Extracted records:
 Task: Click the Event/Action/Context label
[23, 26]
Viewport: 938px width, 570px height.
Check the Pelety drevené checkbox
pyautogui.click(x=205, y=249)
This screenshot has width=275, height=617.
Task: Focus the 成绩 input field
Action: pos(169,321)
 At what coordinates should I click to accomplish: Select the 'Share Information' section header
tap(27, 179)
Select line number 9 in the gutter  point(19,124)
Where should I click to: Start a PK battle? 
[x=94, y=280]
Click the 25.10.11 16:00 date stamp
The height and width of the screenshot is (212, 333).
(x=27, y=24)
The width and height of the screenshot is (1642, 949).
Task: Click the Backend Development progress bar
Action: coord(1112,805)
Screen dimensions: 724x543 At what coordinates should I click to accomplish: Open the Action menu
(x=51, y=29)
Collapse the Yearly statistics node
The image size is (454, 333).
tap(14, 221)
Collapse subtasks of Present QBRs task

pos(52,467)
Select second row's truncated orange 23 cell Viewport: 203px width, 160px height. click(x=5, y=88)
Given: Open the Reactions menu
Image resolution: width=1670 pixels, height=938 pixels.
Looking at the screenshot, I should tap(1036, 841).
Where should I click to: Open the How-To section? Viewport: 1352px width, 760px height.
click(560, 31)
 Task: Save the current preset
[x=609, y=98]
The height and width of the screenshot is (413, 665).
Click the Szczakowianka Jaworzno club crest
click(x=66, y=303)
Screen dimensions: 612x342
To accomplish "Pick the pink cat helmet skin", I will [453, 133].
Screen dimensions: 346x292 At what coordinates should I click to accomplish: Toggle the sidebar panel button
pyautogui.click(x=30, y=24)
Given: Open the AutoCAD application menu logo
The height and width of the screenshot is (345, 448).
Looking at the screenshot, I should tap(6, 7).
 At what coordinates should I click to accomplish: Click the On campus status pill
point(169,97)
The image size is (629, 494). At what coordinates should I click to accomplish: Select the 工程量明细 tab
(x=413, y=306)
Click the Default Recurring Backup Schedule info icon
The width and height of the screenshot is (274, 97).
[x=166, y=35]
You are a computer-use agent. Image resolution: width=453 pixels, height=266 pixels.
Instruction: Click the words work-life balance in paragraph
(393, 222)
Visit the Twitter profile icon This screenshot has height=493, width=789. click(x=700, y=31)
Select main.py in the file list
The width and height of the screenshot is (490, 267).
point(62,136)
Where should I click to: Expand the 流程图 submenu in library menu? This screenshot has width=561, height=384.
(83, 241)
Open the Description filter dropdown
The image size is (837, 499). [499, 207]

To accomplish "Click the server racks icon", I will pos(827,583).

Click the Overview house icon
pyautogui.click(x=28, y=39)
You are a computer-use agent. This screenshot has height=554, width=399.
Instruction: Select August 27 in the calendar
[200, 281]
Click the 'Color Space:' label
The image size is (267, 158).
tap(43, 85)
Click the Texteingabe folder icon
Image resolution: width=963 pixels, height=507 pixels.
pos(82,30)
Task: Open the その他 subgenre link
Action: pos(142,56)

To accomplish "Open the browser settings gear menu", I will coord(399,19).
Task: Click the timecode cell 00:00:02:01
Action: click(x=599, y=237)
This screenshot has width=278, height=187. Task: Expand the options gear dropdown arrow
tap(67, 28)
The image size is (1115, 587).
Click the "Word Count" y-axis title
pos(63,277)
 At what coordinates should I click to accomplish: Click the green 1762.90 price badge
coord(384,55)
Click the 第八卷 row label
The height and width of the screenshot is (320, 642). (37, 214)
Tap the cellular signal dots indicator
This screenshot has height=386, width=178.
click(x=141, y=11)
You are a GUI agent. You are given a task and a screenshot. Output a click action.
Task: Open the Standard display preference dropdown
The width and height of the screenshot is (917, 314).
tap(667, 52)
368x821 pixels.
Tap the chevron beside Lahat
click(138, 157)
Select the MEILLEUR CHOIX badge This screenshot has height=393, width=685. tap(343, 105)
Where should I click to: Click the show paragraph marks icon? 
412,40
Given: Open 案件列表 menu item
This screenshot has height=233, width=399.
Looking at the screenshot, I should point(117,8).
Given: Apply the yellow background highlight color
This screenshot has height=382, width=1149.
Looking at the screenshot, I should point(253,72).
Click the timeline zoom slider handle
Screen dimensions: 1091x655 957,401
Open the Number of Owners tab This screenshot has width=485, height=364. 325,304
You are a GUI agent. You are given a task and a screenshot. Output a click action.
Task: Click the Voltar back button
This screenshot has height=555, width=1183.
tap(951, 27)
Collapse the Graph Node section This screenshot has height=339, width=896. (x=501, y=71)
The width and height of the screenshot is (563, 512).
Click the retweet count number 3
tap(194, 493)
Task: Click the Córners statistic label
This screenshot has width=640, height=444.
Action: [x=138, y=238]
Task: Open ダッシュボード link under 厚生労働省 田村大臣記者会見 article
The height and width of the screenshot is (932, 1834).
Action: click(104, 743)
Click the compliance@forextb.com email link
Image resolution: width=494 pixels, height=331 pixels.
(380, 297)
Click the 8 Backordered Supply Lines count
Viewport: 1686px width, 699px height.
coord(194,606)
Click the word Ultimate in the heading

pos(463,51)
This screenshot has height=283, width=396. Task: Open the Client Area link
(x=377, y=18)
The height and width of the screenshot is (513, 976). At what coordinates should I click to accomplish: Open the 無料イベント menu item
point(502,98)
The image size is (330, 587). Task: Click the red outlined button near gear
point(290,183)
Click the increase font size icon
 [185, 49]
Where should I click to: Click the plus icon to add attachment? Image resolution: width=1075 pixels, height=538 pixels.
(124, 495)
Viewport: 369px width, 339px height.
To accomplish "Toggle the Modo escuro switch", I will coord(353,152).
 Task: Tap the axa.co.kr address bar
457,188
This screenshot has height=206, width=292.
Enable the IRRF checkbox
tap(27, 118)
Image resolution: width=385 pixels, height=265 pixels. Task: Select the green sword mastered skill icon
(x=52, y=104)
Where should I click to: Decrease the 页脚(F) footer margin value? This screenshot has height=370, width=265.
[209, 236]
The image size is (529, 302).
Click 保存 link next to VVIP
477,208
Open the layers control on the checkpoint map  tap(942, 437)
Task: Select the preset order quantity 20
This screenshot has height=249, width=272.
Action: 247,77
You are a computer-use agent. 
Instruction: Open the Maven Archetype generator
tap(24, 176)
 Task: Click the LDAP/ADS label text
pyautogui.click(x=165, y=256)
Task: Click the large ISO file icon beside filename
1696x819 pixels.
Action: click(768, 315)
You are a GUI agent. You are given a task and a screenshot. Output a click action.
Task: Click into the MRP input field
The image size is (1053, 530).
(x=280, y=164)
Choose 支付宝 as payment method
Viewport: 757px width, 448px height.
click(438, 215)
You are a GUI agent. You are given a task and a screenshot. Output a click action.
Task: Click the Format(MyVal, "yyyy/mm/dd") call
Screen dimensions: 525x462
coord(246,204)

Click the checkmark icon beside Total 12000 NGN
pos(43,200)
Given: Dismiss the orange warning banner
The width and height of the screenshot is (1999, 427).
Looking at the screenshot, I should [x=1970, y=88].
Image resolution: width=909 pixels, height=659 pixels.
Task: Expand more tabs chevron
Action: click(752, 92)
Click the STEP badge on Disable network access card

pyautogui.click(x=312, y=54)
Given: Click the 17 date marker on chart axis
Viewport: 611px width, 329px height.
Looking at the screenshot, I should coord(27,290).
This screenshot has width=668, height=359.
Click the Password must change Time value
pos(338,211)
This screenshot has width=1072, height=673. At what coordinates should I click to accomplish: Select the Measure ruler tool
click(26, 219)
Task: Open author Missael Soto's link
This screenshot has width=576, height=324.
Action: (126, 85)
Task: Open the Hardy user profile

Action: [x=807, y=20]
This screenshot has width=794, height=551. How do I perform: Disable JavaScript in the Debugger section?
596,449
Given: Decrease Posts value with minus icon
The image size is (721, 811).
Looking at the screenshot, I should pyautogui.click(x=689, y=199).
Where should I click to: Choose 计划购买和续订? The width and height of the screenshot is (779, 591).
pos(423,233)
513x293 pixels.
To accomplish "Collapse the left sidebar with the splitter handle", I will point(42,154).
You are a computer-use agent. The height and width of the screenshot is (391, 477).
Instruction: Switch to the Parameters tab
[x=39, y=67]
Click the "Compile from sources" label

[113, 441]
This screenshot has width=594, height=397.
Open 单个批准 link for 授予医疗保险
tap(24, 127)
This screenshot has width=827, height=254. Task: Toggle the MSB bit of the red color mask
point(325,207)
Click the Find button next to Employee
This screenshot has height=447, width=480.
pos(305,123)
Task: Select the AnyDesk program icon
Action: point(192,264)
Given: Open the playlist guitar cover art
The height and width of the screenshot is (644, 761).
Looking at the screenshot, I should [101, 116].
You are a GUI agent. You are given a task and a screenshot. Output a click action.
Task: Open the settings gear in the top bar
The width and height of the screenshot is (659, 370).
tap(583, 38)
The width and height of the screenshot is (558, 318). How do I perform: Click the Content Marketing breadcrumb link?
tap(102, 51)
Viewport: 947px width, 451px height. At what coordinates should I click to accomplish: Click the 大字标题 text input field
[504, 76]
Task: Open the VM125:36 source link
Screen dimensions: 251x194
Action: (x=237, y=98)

Work request: Show the lines where the word "computer" appears in the entries.

Task result:
You are a computer-use agent. Image resolution: width=453 pixels, height=266 pixels.
You are a computer-use agent. This screenshot has height=554, width=399.
You are a computer-use agent. 
You are a computer-use agent. The height and width of the screenshot is (391, 477).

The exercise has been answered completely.